EXERCISE DESCRIPTION ▸
Lines with "computer" in the records below: say how many there are, and add nothing.

EXERCISE MATERIALS ▸

============

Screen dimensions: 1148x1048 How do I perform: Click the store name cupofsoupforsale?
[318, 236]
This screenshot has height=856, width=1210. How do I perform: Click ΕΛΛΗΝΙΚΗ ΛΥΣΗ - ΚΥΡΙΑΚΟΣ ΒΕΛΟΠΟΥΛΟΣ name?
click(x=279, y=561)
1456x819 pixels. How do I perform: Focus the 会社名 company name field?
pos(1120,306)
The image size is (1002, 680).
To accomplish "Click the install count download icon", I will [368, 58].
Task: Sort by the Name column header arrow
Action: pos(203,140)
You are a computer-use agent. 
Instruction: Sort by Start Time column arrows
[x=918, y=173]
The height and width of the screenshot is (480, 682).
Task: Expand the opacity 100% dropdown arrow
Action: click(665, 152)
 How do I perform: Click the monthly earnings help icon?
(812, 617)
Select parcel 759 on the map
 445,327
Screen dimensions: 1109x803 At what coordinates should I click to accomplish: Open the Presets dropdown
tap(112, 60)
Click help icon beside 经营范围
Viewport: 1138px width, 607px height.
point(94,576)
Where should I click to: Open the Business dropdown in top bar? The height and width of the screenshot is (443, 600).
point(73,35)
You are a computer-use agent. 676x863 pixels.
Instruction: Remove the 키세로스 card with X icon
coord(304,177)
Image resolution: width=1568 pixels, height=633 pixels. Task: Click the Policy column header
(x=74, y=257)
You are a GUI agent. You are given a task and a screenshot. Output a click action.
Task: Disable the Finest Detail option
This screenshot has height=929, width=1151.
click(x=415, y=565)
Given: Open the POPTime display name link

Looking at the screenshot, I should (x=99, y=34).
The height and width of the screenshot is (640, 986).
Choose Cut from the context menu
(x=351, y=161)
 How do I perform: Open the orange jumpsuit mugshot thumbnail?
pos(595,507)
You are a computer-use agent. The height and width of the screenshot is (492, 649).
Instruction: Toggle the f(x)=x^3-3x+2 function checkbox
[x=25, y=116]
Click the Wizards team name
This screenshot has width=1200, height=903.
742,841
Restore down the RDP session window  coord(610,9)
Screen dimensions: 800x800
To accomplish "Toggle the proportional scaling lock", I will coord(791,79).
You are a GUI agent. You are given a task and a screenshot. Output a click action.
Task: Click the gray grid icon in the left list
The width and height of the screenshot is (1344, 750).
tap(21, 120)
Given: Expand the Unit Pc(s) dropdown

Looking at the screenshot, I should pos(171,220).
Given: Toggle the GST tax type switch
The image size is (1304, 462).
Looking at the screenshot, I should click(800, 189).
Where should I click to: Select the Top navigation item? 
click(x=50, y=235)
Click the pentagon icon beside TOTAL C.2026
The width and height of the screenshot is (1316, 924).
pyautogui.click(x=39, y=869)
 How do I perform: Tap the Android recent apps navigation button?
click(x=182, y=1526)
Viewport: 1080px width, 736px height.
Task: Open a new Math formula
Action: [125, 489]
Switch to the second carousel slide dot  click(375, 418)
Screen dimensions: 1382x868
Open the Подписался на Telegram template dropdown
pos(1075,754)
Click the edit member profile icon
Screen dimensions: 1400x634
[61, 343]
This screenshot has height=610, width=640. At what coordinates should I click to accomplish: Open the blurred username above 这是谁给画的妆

============

EXERCISE SOLUTION ▸
3